**PROBLEM TO WORK ON**
Copy the items below word for word and leave out the pictures.

---*---

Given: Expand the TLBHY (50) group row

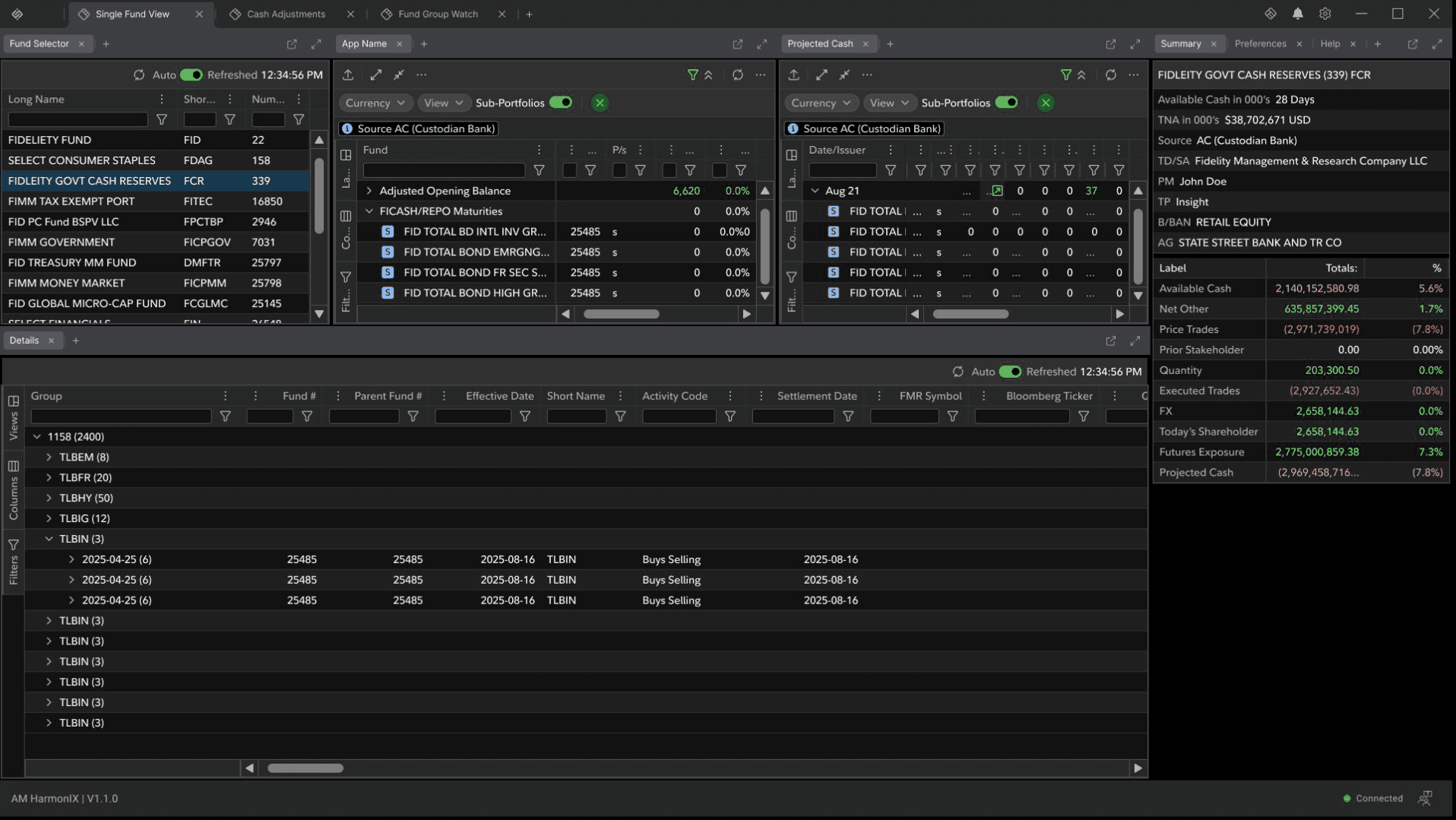Looking at the screenshot, I should (49, 498).
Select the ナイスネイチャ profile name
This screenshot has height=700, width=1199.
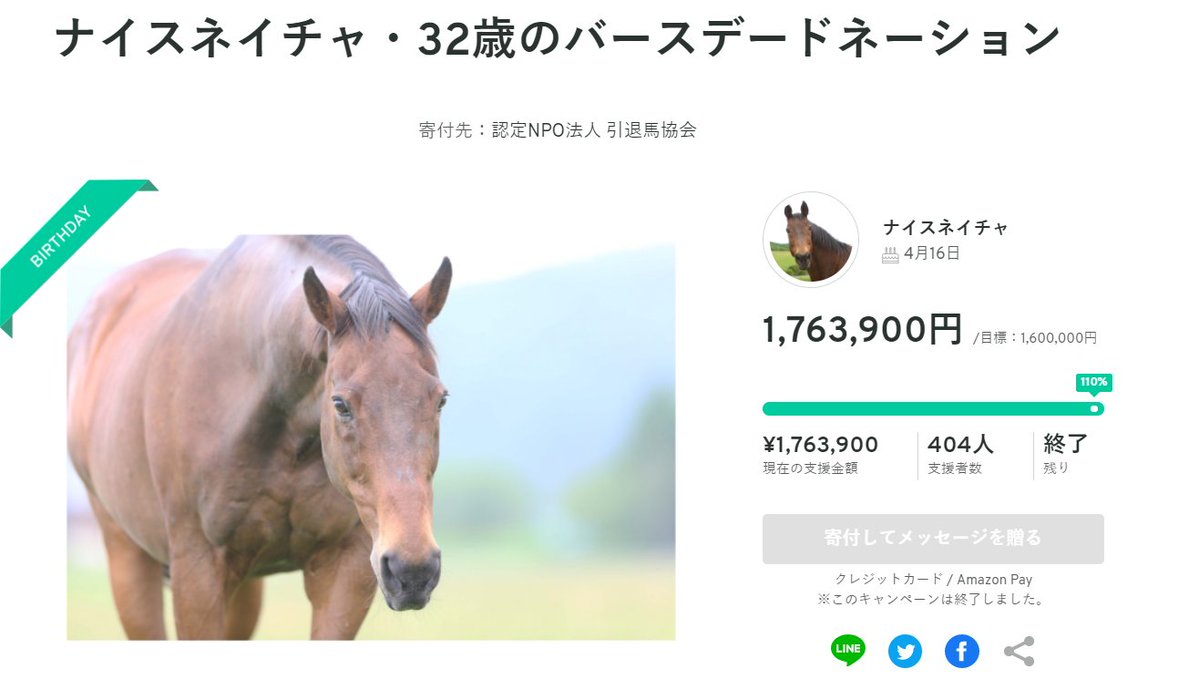[x=945, y=227]
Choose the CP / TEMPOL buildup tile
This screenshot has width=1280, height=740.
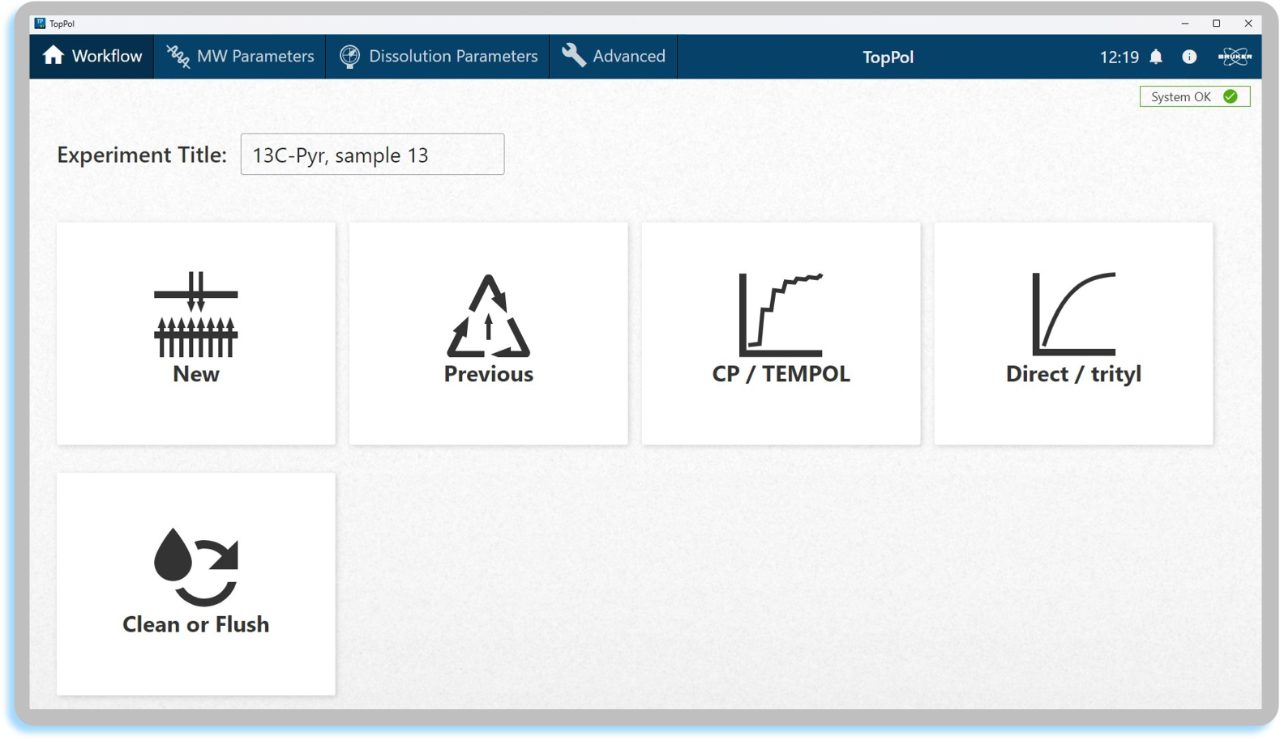pos(780,333)
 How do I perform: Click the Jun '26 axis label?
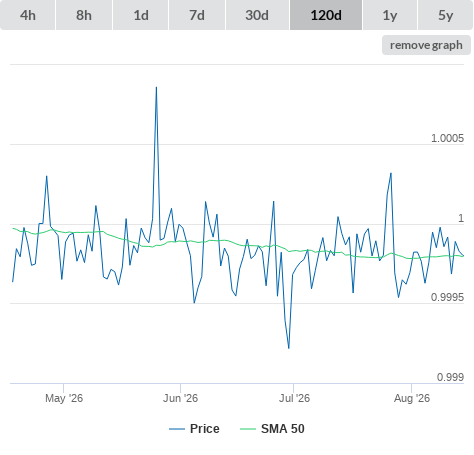(x=180, y=398)
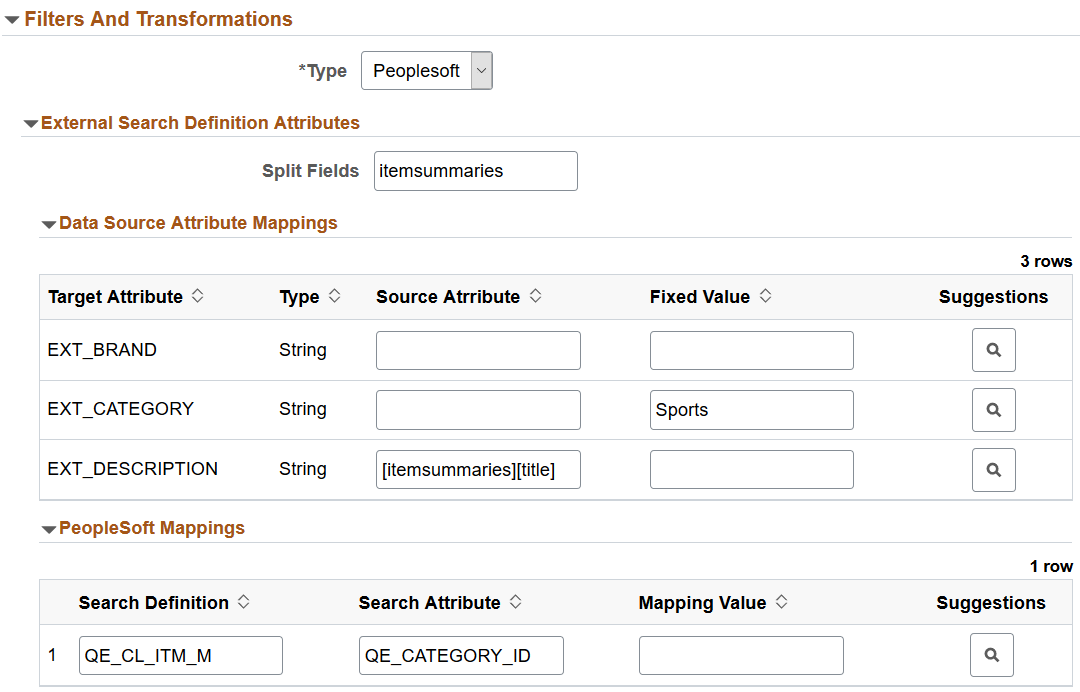Click the Split Fields input box
This screenshot has width=1080, height=692.
tap(475, 171)
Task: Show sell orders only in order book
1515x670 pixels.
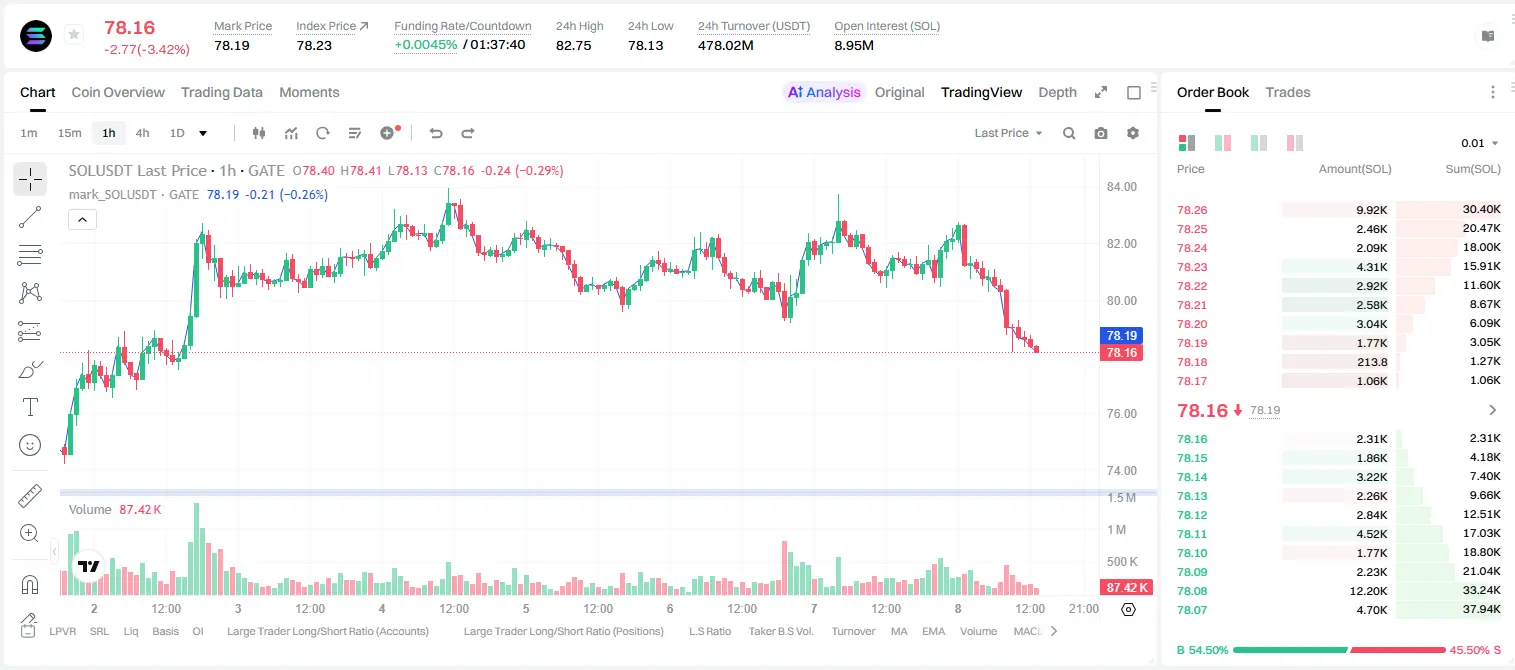Action: click(1295, 143)
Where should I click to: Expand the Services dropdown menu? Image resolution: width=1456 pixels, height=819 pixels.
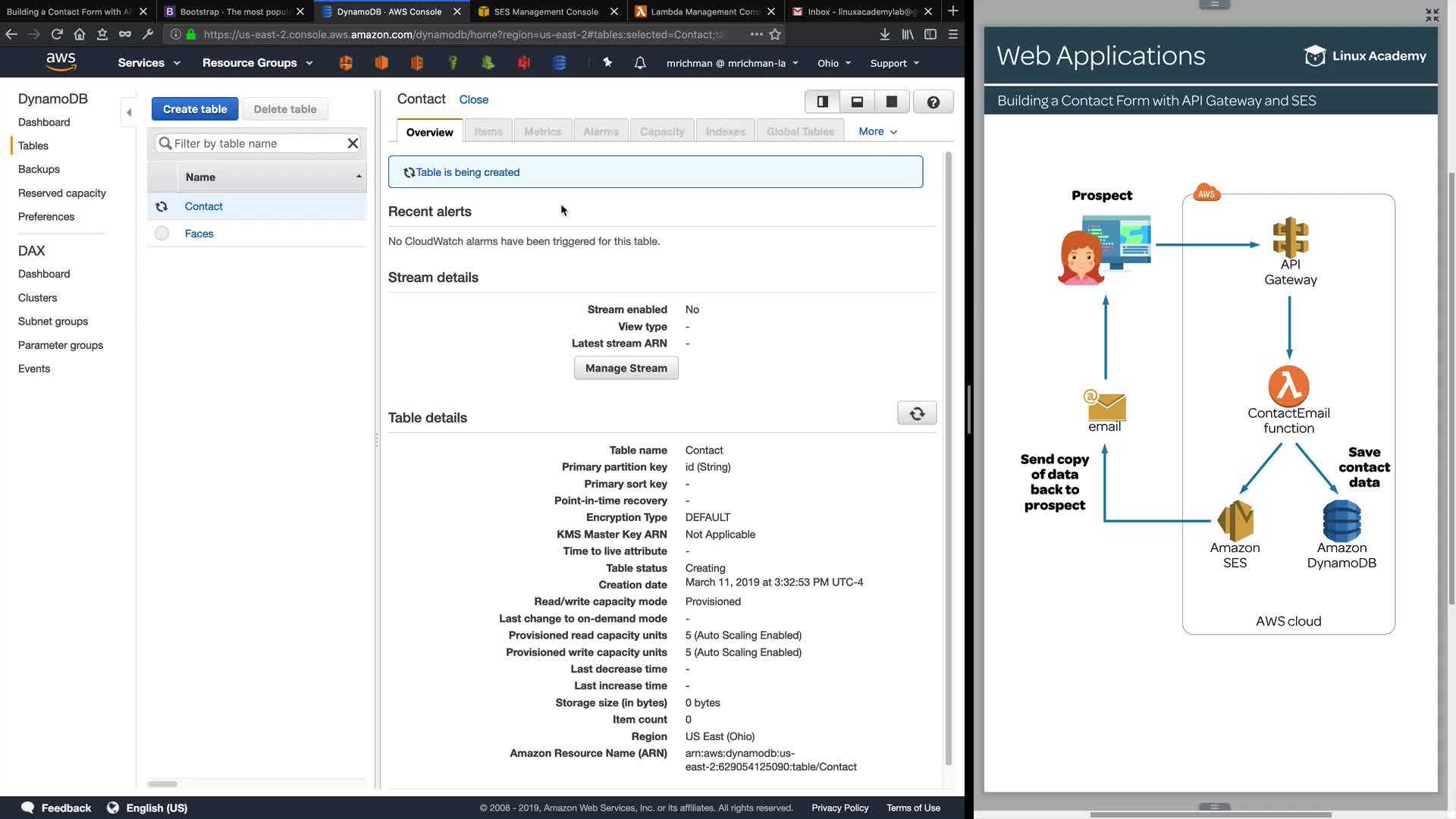coord(149,63)
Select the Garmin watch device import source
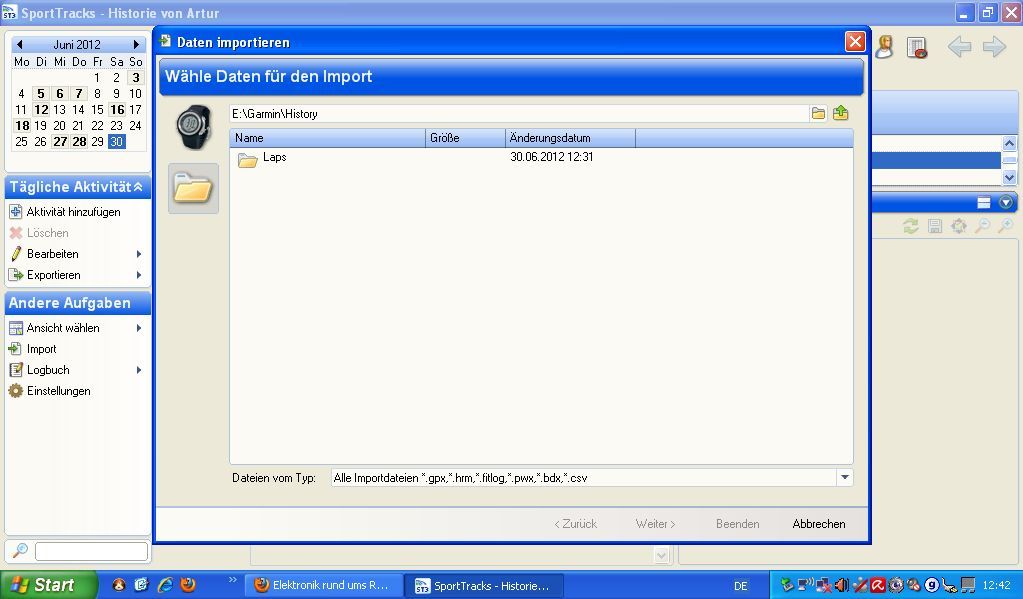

---*---

**RESPONSE TO THE TASK**
Given: Expand the TLBHY (50) group row

Looking at the screenshot, I should (49, 498).
Select the ナイスネイチャ profile name
This screenshot has height=700, width=1199.
[x=945, y=227]
Choose the CP / TEMPOL buildup tile
This screenshot has width=1280, height=740.
pos(780,333)
 How do I perform: Click the Jun '26 axis label?
(x=180, y=398)
Click the Split Fields input box
This screenshot has width=1080, height=692.
tap(475, 171)
Task: Show sell orders only in order book
1515x670 pixels.
Action: click(1295, 143)
Where should I click to: Expand the Services dropdown menu? Image resolution: width=1456 pixels, height=819 pixels.
coord(149,63)
Select the Garmin watch device import source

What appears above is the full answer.